I pedaled as hard as I could down the sidewalk, my overstuffed backpack in tow. I was in a different neighborhood, but one not too far from where I lived. The surroundings weren't exactly familiar, but they intrigued me as I hung a hard right and rode up a long, quiet residential block. When I say I rode up it, I mean I was literally riding up hill.

I had to get away. I needed time. Time to think about things. Everything. My conscious was betraying my sense of logic. I knew it could all be simple, but there was no way I could just leave things the way they were. My dad knew something was up, but he wasn't demanding that I give him any information.

As I took the steep hill that I knew would lead me to a quiet park, I realized that the hill I was on was more than an obstacle on my way to a final destination I was trying to reach. It was a metaphor that I could compare my life too. Just when I thought the road had leveled out and I was on level ground, something would have to happen to send me to the bottom of the grade, and it was up to me to struggle to get myself back to the top.

This time, though, I knew I was bringing this all on myself. There was a way to make it all go away, I knew. I could just ignore my memories and act like nothing was the matter. I could just forget what really happened that day. The day Mr. Kessler did something unspeakable to my little brother and me.
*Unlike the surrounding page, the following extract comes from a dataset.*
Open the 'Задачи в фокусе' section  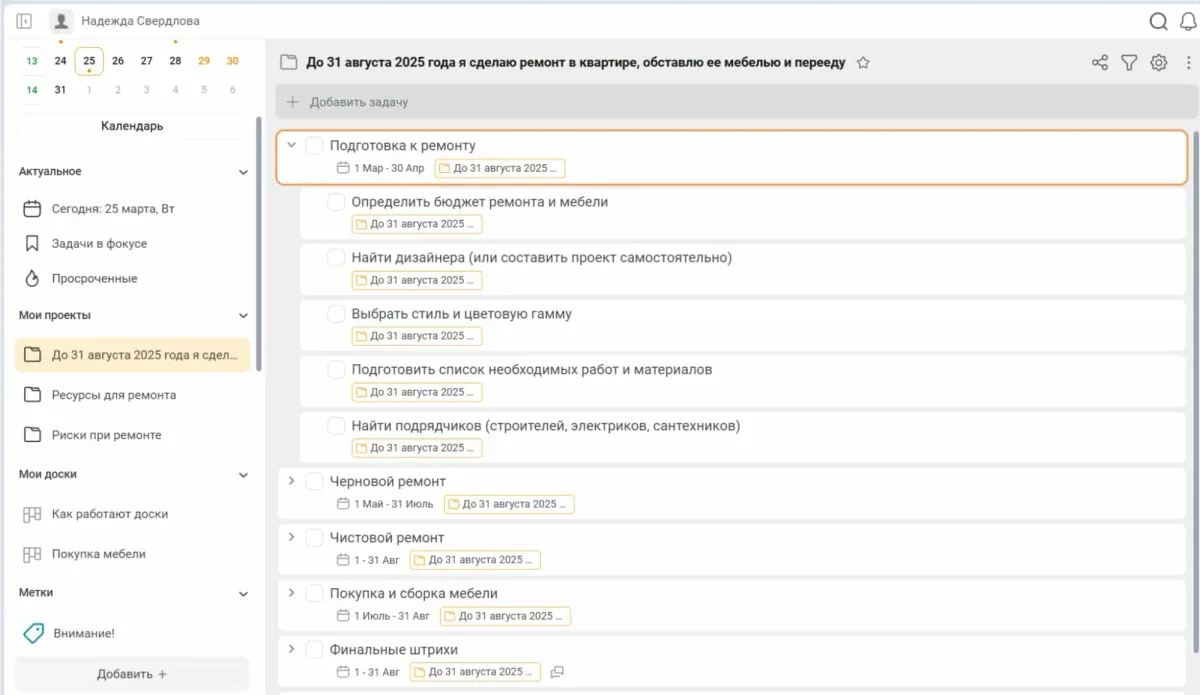click(100, 243)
The day I followed his example.

I was in a state of bliss that afternoon. I didn't realize it at the time, but I was abusing my little brother because Mr. Kessler made it look like it was normal. I knew it was something I shouldn't have done, but I thought it was okay because an adult was encouraging it, and who would know? I didn't plan on telling my dad because I knew he wouldn't approve, but what did he know?
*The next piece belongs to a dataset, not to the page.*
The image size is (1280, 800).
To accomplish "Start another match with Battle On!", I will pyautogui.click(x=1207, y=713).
He wasn't there, I reasoned, and he didn't know how special it felt when Mr. Kessler tickled me down there. He didn't understand how special it felt to help my little brother feel the same way. He couldn't understand, I knew, because he wasn't as cool as Mr. Kessler was. When my dad showed up that day to pick my brother up, I put what we had done in the back of my head, and my little brother and I had a silent understanding between us that we weren't going to say anything.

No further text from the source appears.